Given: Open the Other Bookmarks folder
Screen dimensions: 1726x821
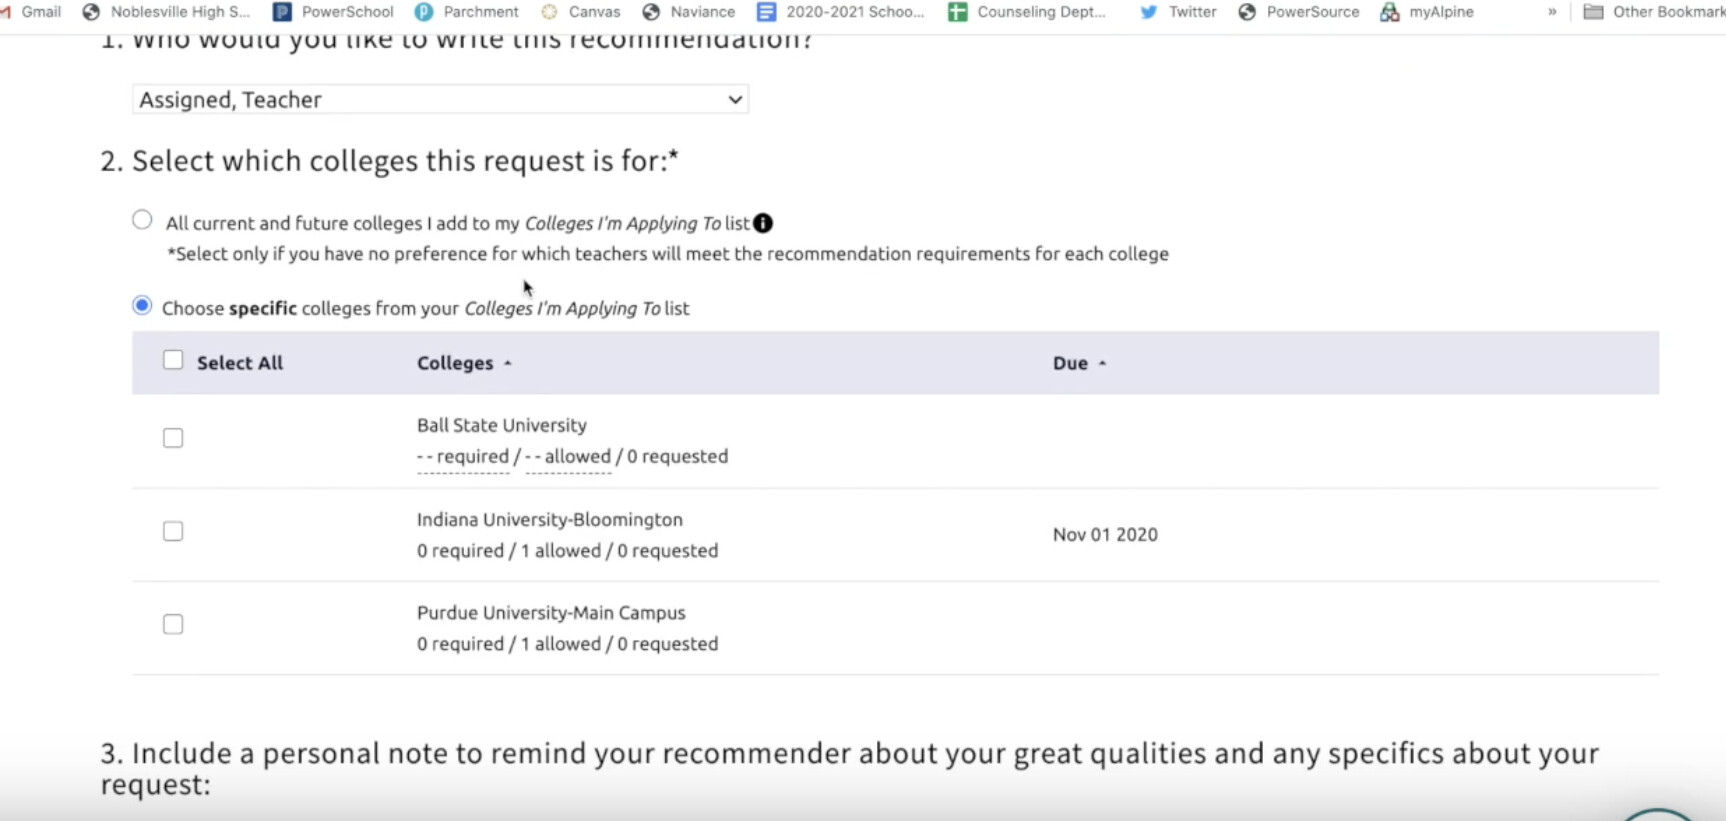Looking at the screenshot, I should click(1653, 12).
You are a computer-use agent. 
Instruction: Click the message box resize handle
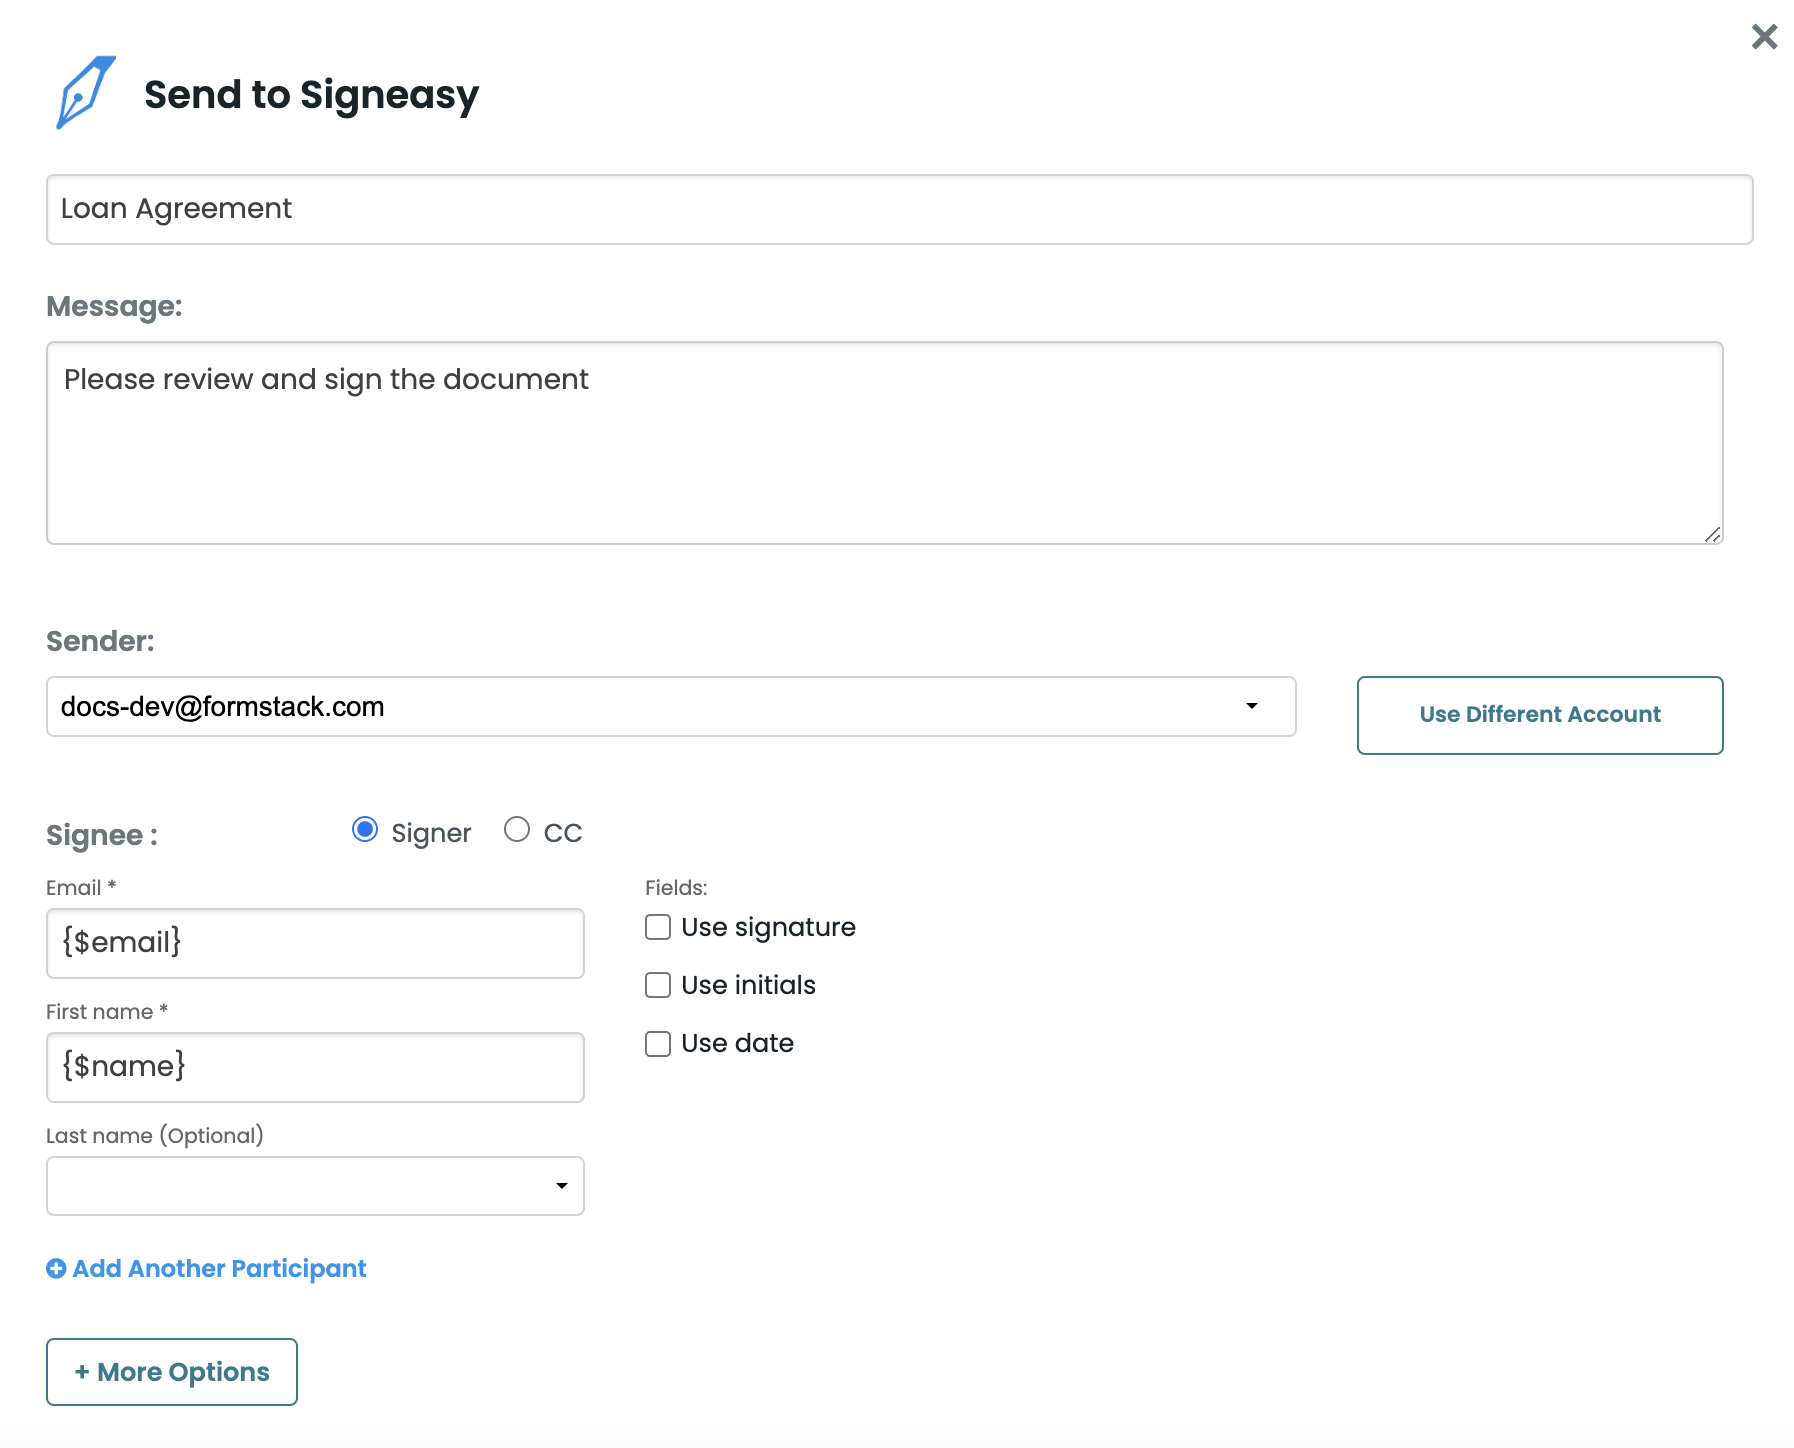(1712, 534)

*What to work on*.
Your answer should hold only the lines from the line with "Screen dimensions: 1726x821" through the closing line of the records, restated exactly and free of pictures.

*Response area*.
Screen dimensions: 1726x821
Looking at the screenshot, I should click(1653, 12).
You are a computer-use agent. 
Instruction: Click the message box resize handle
(1712, 534)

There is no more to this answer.